The tones of this chant are majestic and protracted…they depict the groans of the repentant soul, sighing and longing in the land of its exile for the blessed, desired country of eternal rejoicing and pure, holy delights…These tones now drag on lugubriously, melancholically, drearily, like a wind through the wilderness, now gradually disappear like an echo among cliffs and gorges, now thunder suddenly…The majestic “Lord, have mercy” is like a wind through a desolate place, so sorrowful, moving, and drawn out. The troparion “We hymn thee” ends with a protracted, shimmering, overflowing sound, gradually abating and imperceptibly fading under the vaults of the church, just as an echo dies out under a church’s arches. And when the brethren sing at vespers, “Lord, I have cried unto Thee, hearken unto me,” the sounds emanate as if from a deep abyss, are quickly and thunderously wrested therefrom and rise to heaven like lightning, taking with them the thoughts and wishes of those at prayer. Everything here is full of significance and majesty, and anything merry, light-hearted, or playful would simply seem strange and ugly.


Above all it is in the Divine Liturgy, the Eucharistic service celebrated on Sundays and feast days, that God is felt to be palpably present.

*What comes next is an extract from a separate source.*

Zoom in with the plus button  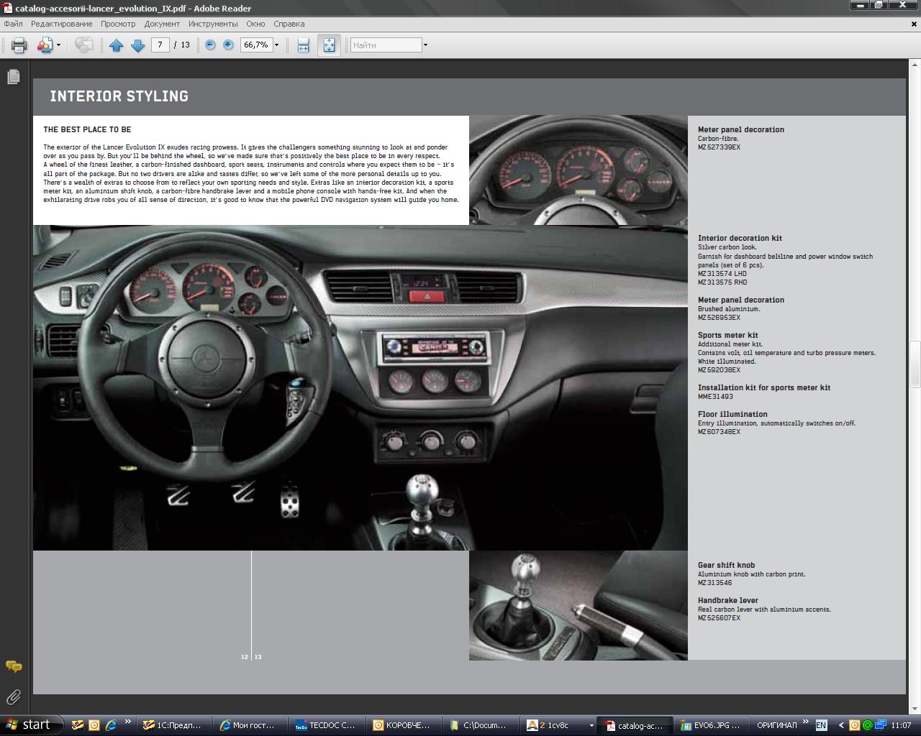point(228,45)
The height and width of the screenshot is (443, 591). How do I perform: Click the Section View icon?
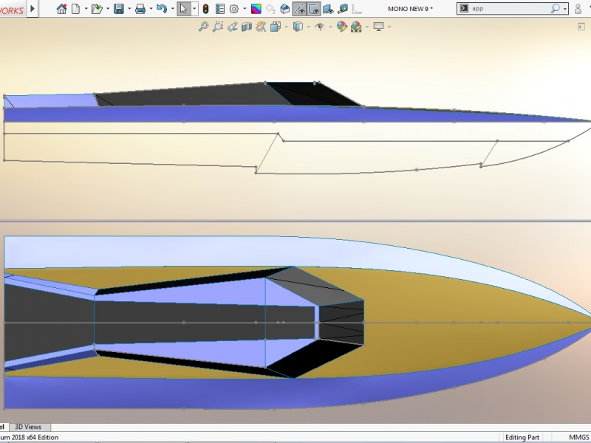pyautogui.click(x=247, y=27)
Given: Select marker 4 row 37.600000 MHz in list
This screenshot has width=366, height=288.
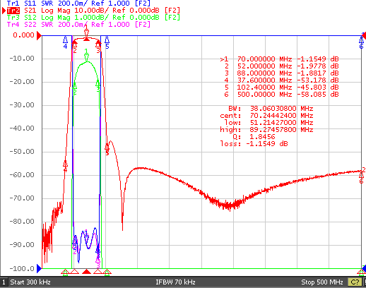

The West, then, appears to many Orthodox eyes as a civilization that has lost a sense of the sacred, of the holy, and is willing to profane holy places and trample holy things (and not just church buildings) for the sake of individual self-expression. To a believing Orthodox Christian, matter matters. The church building is not simply a meeting hall for Christians, but a place halfway between heaven and earth where God’s people communicate (= share communion with) the All-Holy, in a special way. We cannot treat the material world, including the human body, as if it were nothing more than material for us to fashion as our wills dictate. If the Soviet experiment proved anything, it’s that. However brutish and cynical Putin may be, he is intelligent enough to have learned that from 20th century Russian history. If he looks to Russia’s recent past, he sees 1984. If he looks West, he sees Brave New World, a materialist anti-human civilization that is being chosen by its people, and called Good. And he does not want that for Russia.

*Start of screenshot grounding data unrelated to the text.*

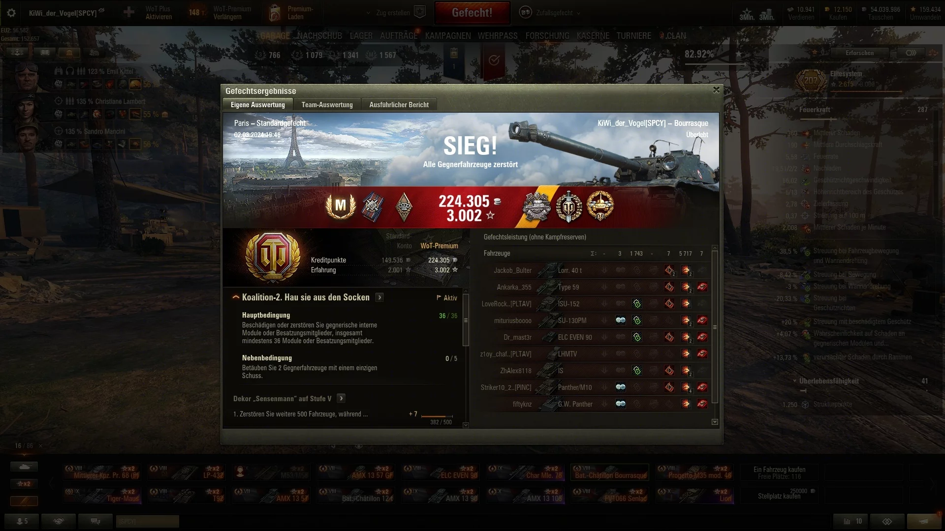Click the large WoT rank emblem in results
Screen dimensions: 945x531
point(273,257)
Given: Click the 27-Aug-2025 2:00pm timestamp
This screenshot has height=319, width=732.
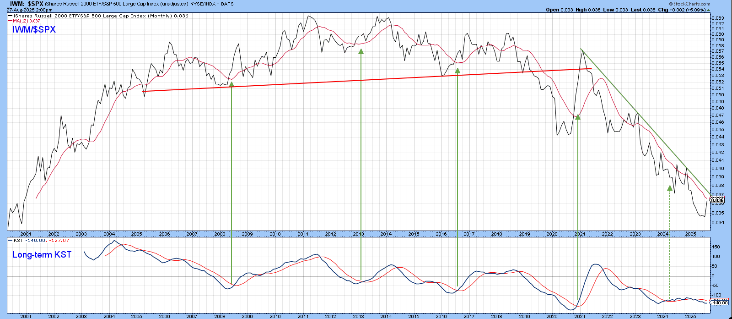Looking at the screenshot, I should [x=29, y=10].
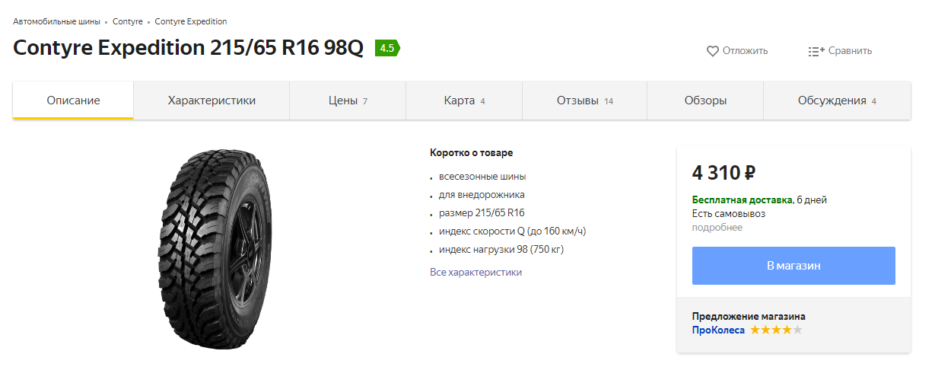Show the Карта tab

pyautogui.click(x=464, y=101)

Maybe Putin himself doesn’t think in those terms. I don’t know. Like I said, I have deep, deep misgivings about the Russian state (or any state) entangling itself with the church, though it should be said that it has always been that way in the Christian East, back to the days of Byzantium. And I deplore the thuggishness with which Putin rules. But those who see the disintegration and decline of the West in the grips of secularism and civilizational acedia may be forgiven for not being willing to call Putin the devil incarnate, because whatever his motives, he is at least unwilling to throw Christian civilization onto the ash heap of history. The survival of his nation is at stake. Alas, our leaders don’t see it this way.


UPDATE: Reader Blackadder writes:


As an Orthodox Christian with friends in Moscow and who visits Russia frequently (just got back, actually), and is no fan of Putin and his authoritarian kleptocracy, allow me to throw in my two mites.


1) Just because there is no opposition to Putin that is reported on in the west doesn’t mean it isn’t there. Aside from the immediate threat of state retaliation, Russians as a rule don’t have much of a tradition of in-the-streets-with-signs protesting, for obvious historical and current reasons. Rather, those conversations are carried out in private, and countermoves are done subtly. Trust me, the opposition to the Kremlin within the Russian Church is stronger than you think – it’s just that its happening below the radar of most outside observers.


2) To add to the point made above, Russians are culturally *extremely* protective of churches and other holy spaces, a trait reinforced by their cultural tendency towards conformism. There are churches in even small-town Russia whose splendid interiors could compete with the most famous in mainland Europe, but photographs of them are tragically often nonexistent. The reason is that the mere use of electronic devices in a holy place is often seen as an affront to God Himself, and pulling out a camera (or heaven forbid, a cell phone) will get you a very stern lecture and possibly expelled from the building. The idea that religious spaces might be considered cultural and artistic monuments and objects of tourism to foreigners is largely lost on them. So when you see people being charged for putting on a profane rock concert in a cathedral, or livestreaming playing Pokemon Go, you have to realize that there’s a deep-seated cultural revulsion to those actions that goes beyond mere politics, but that kind of mindset is incomprehensible to most Westerners, who default to materialist political explanations.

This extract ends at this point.